Ich bin in Nesrin verliebt, seit sie am ersten Schultag nach den Weihnachtsferien den Klassenraum betreten hat. Niemand weiß davon, außer Arni. Arnold Goldberg ist mein Freund, das Geheimnis ist bei ihm gut aufgehoben, doch er hat nur mitleidig den Kopf geschüttelt, als ich es ihm erzählte.

»Das kannst du v-v-voll vergessen, Mann. Die ist so unerreichbar wie die Rückseite des M-M-Mondes.«

Arni stottert wie ein alter Zweitaktmotor, aber er ist der klügste Typ, den ich kenne. Vor einer Woche habe ich ein paar Minuten lang gehofft, dass er sich ein Mal irrte. An jenem Freitag, als ich für kurze Zeit dachte, ich hätte eine Chance …

Am späten Nachmittag war ich unterwegs zur Sporthalle gewesen, um nachzusehen, ob ich meine Sneakers dort vergessen hatte. Auf dem Gang im Erdgeschoss sah ich Nesrin. Sie stand mit dem Rücken an der Wand, bleich und die Hände in einer hilflosen Bewegung nach oben gereckt. Um sie herum standen Max Keller, Jochen Dreyer und Jenny Trapp aus dem Mathe-LK. Alle lachten und feixten und Max hielt ein Handy in die Höhe, dessen Display ich nicht erkennen konnte. Das sah nach Ärger aus.

»Hey«, sagte ich und ging näher ran, »was läuft denn hier?«

»Kleines Tauschgeschäft«, grinste Max. »Ich hab’ ein paar schöne Schnappschüsse von Miss Morgenland. Aus der Umkleide. Kein Kopftuch und auch sonst nicht viel an. Sie überlegt gerade, was sie mir bieten könnte, damit ich die Fotos nicht auf Facebook stelle.«

Mein Blick huschte von Nesrin, die trotzig und wütend in die Runde blickte, zurück zu Max.

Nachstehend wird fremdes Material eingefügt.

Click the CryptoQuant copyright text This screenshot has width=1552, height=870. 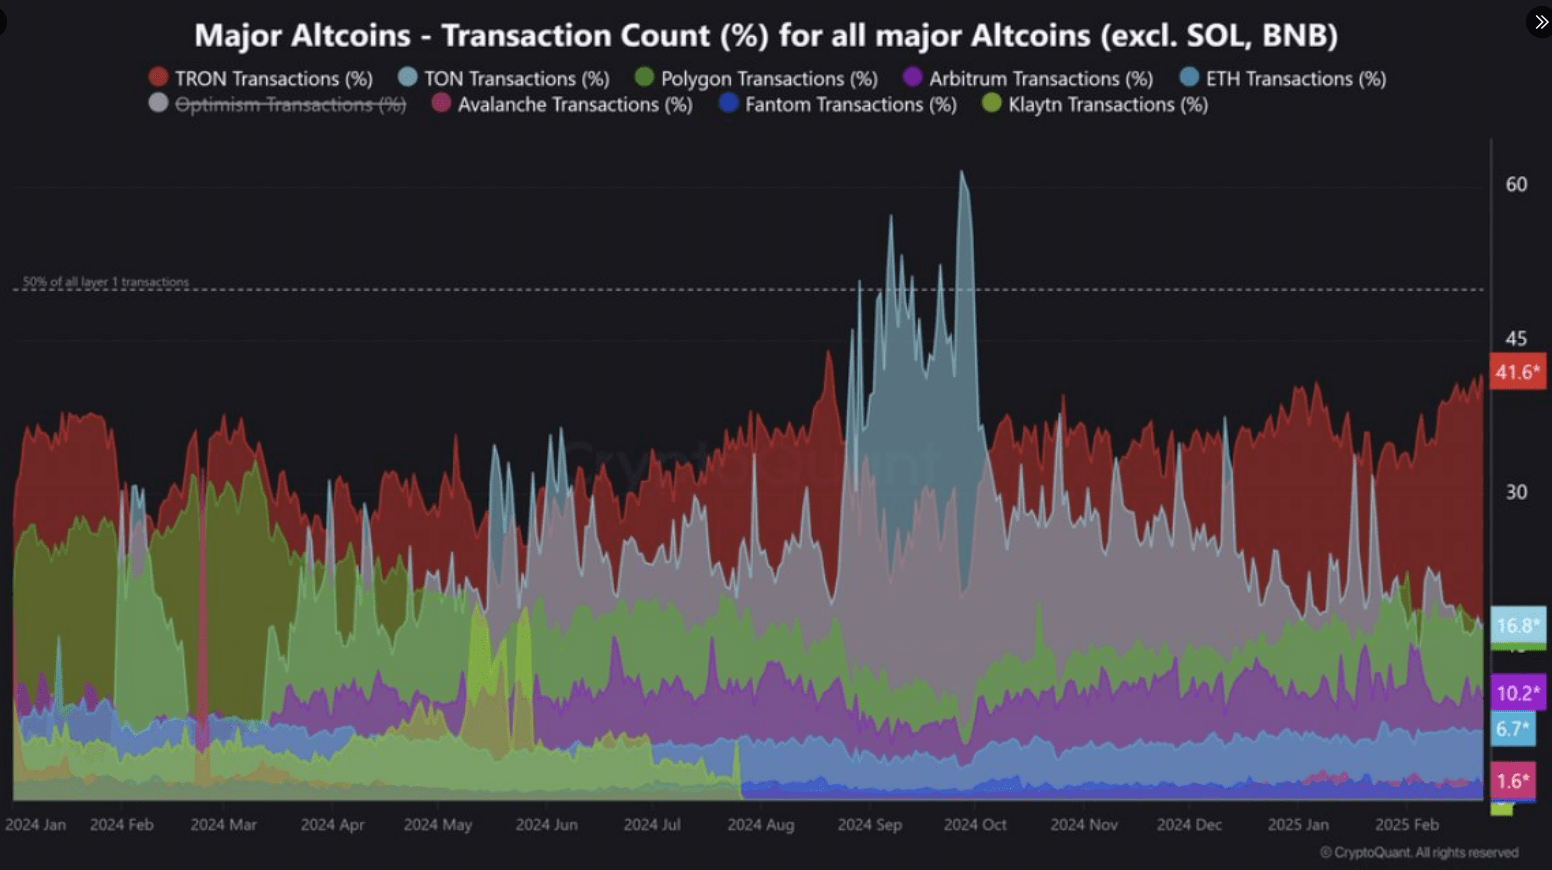click(x=1419, y=853)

Jenny Trapp kicherte blöd.

»Ich könnte dir ein Angebot machen«, sagte ich. »Ein Angebot, das du nicht ausschlagen wirst.«

Er musterte mich erstaunt, dann wurden seine Augen wachsam und seine Schultern strafften sich. »Verpiss dich! Das hier geht dich nichts an!«

»Ich hätte auch ein paar Fotos zu bieten. Drei, um genau zu sein. Gestochen scharf. Von dir und Zoé Henke. Auf der Mädchentoilette. Du erinnerst dich an die Abi-Fete vor vier Wochen? Die elften Klassen waren eingeladen.«

Max runzelte die Stirn und brauchte ein paar Sekunden, um die Tragweite dieser Information zu verdauen. Jenny hatte aufgehört zu kichern. Zoé Henke war die Tochter der Schuldirektorin.

»Kein Schimmer, von was du redest.« Max schluckte seinen Speichel hinunter. Seine Stimme klang belegt.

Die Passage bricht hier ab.